Alright @ericjohannsen. Good news is that I have figured out the issue and why I had it working for me before and how to workaround it in your case. Bad news is that it means there is another bug in how we are extracting the transformer.
In my original testing I didn't have the pre-featurizer that you do because it had a Type T and I didn't know what it was so I just skipped it. This caused bestRun.Model
to return a single transformer chain of normal transformers. In your code and the new example you sent there is a pre-featurizer. AutoML is concatenating the pre-featurizer pipeline with the model they generate. This causes bestRun.Model
to return a transformer chain but this time the last "transformer" in the chain is another transformer chain instead of a normal transformer. We aren't doing recursive checking to find the transformer (100% my mistake as I didn't even think of this scenario), so its missing the transformer. I'll get this fixed.
In your case here is how to workaround it.
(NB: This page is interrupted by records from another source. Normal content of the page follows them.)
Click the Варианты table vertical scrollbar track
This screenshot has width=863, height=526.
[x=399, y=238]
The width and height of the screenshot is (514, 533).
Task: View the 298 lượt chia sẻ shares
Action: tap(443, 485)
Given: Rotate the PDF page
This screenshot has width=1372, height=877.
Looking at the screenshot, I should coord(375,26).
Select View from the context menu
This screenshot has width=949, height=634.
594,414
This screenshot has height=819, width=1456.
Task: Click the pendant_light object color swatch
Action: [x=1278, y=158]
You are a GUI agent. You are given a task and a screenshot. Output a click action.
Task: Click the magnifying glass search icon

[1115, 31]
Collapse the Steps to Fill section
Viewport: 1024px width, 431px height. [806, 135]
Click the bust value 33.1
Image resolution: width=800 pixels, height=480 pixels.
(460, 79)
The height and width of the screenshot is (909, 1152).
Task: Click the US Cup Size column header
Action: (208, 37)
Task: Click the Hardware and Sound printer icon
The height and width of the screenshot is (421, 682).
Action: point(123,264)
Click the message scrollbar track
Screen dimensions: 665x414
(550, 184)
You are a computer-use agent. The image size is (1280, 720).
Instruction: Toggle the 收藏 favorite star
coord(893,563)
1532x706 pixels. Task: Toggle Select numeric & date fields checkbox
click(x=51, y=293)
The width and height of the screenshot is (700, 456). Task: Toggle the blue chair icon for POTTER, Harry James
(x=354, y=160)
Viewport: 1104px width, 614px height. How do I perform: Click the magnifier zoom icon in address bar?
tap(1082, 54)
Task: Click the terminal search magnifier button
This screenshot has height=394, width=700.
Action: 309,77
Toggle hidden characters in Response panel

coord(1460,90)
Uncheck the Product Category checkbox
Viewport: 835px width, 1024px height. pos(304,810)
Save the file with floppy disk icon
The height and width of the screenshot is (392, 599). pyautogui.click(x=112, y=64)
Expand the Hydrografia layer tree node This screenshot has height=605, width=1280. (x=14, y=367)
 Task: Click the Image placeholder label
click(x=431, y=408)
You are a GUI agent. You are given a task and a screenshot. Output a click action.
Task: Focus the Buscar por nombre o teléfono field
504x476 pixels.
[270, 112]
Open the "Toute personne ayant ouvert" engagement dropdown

First remove the extra transform call on line 75. You can directly use testDataViewWithBestScores
and don't need to do this
var transformedBestScore = bestRun.Model.Transform(testDataViewWithBestScore);
.
Finally, we need to extract the transformer chain that is nested inside bestRun.Model. If you use this cast it will get it correctly. (bestRun.Model as TransformerChain<ITransformer>).LastTransformer
All in all the final lines should look like this:
// Evaluate test data
IDataView testDataViewWithBestScore = bestRun.Model.Transform(testDataView);
// Feature Importance (PFI) https://github.com/dotnet/machinelearning/issues/6084
Console.WriteLine("Get most important features");
var permutationFeatureImportance = mlContext
.BinaryClassification
.PermutationFeatureImportanceNonCalibrated((bestRun.Model as TransformerChain<ITransformer>).LastTransformer, testDataViewWithBestScore, permutationCount: 3);
Can you try this and make sure its working for you? In this example PFI should run pretty quick, but with lots of features it does take some time to run so just be prepared for that.
Success!
@michaelgsharp Thank you for sticking with this, and for the detailed explanation.
Side note: The PFI calculation took quite a while on my Ryzen 9 3900 system, and I noticed only one CPU core is utilized.
Only 1 core is used? I haven't looked too much into how we are actually doing the calculations, but it seems like there is potential for some serious optimizations there.
I'm going to rename this issue to track fixing the recursive parsing issue for PFI. I'm glad we were able to get this solved!
@michaelgsharp are we okay to close this issue?